We have known for some time that smoking while pregnant can harm a baby. It has been linked to a wide range of problems including Sudden Infant Death Syndrome (SIDS), miscarriage, and still births. Another common result is low birth weight, which can in turn lead to its own set of health complications such as weak lungs, asthma, a weaker immune system and more. Despite comprehensive warnings that smoking is directly linked to various health problems, as many as 12% of expectant mothers still continue to smoke. This translates to 400,000 babies born every year. The use of electronic cigarettes in lieu of traditional tobacco does not guarantee babies are safe, as they are still exposed to chemicals. It has been suggested that the effects, which are not yet fully understood, may be equally damaging or worse. Given the continued prevalence of this, experts continue to study the effects that smoking while pregnant has on babies in the womb and after they are born. Two recently published studies have shed more light on this pressing issue.
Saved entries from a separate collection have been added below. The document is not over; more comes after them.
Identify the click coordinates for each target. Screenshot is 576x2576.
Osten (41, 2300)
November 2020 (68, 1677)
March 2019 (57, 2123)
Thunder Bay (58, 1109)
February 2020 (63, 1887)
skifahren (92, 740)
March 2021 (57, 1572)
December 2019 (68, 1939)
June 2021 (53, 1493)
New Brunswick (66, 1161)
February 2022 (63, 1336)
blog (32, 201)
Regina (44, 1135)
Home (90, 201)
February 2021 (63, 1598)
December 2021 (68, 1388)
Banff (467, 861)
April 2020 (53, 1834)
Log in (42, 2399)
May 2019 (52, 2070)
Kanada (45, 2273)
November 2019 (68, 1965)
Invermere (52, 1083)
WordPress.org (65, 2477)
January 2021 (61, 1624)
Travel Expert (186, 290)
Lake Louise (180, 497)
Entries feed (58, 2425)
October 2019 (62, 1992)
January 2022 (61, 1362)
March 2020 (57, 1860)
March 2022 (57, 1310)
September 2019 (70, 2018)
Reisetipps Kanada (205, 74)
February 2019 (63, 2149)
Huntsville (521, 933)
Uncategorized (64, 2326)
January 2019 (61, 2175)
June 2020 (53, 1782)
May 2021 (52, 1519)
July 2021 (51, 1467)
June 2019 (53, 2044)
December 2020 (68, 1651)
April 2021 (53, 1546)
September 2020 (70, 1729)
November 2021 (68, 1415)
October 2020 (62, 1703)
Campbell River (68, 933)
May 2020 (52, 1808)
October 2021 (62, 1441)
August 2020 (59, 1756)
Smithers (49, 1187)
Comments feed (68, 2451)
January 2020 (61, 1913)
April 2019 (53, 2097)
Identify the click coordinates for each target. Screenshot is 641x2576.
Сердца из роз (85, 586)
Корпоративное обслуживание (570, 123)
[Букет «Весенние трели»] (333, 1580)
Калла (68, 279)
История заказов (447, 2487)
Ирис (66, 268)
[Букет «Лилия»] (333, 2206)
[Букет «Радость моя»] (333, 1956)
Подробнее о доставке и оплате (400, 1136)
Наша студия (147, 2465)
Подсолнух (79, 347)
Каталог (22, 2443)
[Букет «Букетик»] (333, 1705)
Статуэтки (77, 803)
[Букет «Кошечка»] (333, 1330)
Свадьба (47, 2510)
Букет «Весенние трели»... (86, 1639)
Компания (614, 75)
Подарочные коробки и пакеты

The American Journal of Physiology – Lung Cellular and Molecular Physiology recently published a study by scientists from Los Angeles Biomedical Research Institute which shows that we may be able to repair some of the damage done by in utero smoke exposure, including a reversal of asthma. An earlier study found that treatment during pregnancy could help to protect babies against the damaging effects of nicotine. So scientists took their theory one step further, and now claim that not only can the same treatment protect unborn babies from the inhaled nicotine but also reverse some of the damage that has been done. The team plans to do further research to learn more but the results are extremely promising and may help people with respiratory ailments for a variety of different reasons. While this research is a potential victory on one front, new evidence suggests that smoking during pregnancy may harm development more than previously understood.

The internet was ablaze with public outrage earlier this week when photos were published in the journal Acta Paediatrica which seem to show physical discomfort in an unborn baby whose mother was a smoker. There’s more to these images than meets the eye but they’re startling nonetheless.

Doctors sometimes ask smokers to pay attention to movement of the baby in the womb to evaluate the health of the fetus. This is not necessarily a dependable method and as such, researchers from England compared high-definition ultrasounds of smokers to non-smokers in an effort to confirm if any differences do exist. The pilot-study consisted of sixteen non-smokers and four smokers who were scanned four times between weeks 24 and 36 of pregnancy. The baby exposed to smoke literally appears to be grimacing but the significance of these images is actually related to the development of the central nervous system.

As a pregnancy progresses, the frequency of mouth activity and face touching decrease – this is reflected in the seemingly calm demeanor of the smoke-free fetus. The difference in the amount of movement of the mouth and face touching remained between the two groups throughout the study and in fact, it increased as the scans continued. This is an extremely early developmental milestone which appears to be delayed in children whose mother’s smoke during pregnancy. Other factors contributing to this perceived gap in growth may be stress or depression.

There is little doubt that this will be studied further, but until then – we encourage women who are pregnant to seek support to help them quit smoking. Being smoke-free now may not only save the health of you and your unborn baby – it could also influence the health of your grandchildren even if your children don’t smoke due to potential intergenerational inheritance of genetic mutations that are the result of gestational exposure. Although there is hope that this damage can be reversed within one generation, it should go without saying that there is no need to risk it. There are a lot of resources from a variety of different public health agencies to assist people who hope to stop smoking. You can also receive backup over the phone by calling the QUIT NOW helpline at 1-800-QUIT-NOW.